## Task goal:
Transcribe word for word the lines below from the line with "Select the Boot tab" through the line with "The image size is (1293, 747).", ends included.
[Start of Attachment]
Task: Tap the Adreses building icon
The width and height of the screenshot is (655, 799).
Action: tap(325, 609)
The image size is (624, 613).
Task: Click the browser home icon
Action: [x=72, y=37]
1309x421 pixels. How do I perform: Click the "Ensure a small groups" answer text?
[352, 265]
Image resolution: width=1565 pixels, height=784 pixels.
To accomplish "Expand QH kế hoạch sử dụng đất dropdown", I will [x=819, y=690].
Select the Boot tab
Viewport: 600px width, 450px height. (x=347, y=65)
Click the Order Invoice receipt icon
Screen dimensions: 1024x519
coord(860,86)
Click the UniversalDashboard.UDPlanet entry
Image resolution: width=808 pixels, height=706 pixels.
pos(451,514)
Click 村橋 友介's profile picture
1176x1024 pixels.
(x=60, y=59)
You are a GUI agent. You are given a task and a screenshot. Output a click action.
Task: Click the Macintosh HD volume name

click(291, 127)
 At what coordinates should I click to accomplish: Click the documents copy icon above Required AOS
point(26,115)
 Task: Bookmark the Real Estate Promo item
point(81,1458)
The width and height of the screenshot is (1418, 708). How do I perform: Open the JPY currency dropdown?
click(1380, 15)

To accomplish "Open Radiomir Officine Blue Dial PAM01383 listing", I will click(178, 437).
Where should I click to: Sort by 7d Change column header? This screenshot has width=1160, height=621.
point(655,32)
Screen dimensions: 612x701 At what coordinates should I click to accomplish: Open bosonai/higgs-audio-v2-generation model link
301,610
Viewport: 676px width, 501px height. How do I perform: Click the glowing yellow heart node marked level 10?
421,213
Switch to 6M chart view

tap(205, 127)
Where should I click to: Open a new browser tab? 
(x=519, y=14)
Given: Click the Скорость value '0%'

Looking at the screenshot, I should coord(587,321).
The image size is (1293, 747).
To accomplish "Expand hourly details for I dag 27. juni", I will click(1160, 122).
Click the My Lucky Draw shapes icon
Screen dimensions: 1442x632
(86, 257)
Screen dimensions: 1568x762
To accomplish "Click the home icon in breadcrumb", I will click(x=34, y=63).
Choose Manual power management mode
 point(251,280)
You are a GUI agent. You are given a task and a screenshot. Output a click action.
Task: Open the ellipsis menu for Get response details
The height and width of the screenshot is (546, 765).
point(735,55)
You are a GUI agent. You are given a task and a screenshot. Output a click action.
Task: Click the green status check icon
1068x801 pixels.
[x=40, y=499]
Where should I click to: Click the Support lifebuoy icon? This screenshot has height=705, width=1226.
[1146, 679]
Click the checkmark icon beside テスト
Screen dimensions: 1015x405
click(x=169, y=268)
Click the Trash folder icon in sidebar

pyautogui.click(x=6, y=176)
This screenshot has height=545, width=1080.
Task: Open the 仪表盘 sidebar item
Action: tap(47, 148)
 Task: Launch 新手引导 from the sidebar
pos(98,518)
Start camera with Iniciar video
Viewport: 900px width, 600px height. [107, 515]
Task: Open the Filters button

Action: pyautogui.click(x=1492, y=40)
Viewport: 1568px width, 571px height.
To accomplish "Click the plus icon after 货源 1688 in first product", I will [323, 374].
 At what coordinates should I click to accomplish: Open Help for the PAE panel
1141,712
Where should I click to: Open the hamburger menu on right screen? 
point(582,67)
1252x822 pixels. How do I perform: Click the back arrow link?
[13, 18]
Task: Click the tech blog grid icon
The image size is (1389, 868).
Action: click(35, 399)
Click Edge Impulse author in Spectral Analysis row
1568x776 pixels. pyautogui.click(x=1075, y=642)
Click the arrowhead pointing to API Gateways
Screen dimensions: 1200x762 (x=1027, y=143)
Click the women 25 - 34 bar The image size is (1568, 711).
[End of Attachment]
## Task solution:
Select the Boot tab
Viewport: 600px width, 450px height. (x=347, y=65)
Click the Order Invoice receipt icon
Screen dimensions: 1024x519
coord(860,86)
Click the UniversalDashboard.UDPlanet entry
Image resolution: width=808 pixels, height=706 pixels.
pos(451,514)
Click 村橋 友介's profile picture
1176x1024 pixels.
(x=60, y=59)
You are a GUI agent. You are given a task and a screenshot. Output a click action.
Task: Click the Macintosh HD volume name

click(291, 127)
 At what coordinates should I click to accomplish: Click the documents copy icon above Required AOS
point(26,115)
 Task: Bookmark the Real Estate Promo item
point(81,1458)
The width and height of the screenshot is (1418, 708). How do I perform: Open the JPY currency dropdown?
click(1380, 15)

To accomplish "Open Radiomir Officine Blue Dial PAM01383 listing", I will click(178, 437).
Where should I click to: Sort by 7d Change column header? This screenshot has width=1160, height=621.
point(655,32)
Screen dimensions: 612x701 At what coordinates should I click to accomplish: Open bosonai/higgs-audio-v2-generation model link
301,610
Viewport: 676px width, 501px height. How do I perform: Click the glowing yellow heart node marked level 10?
421,213
Switch to 6M chart view

tap(205, 127)
Where should I click to: Open a new browser tab? 
(x=519, y=14)
Given: Click the Скорость value '0%'

Looking at the screenshot, I should coord(587,321).
The image size is (1293, 747).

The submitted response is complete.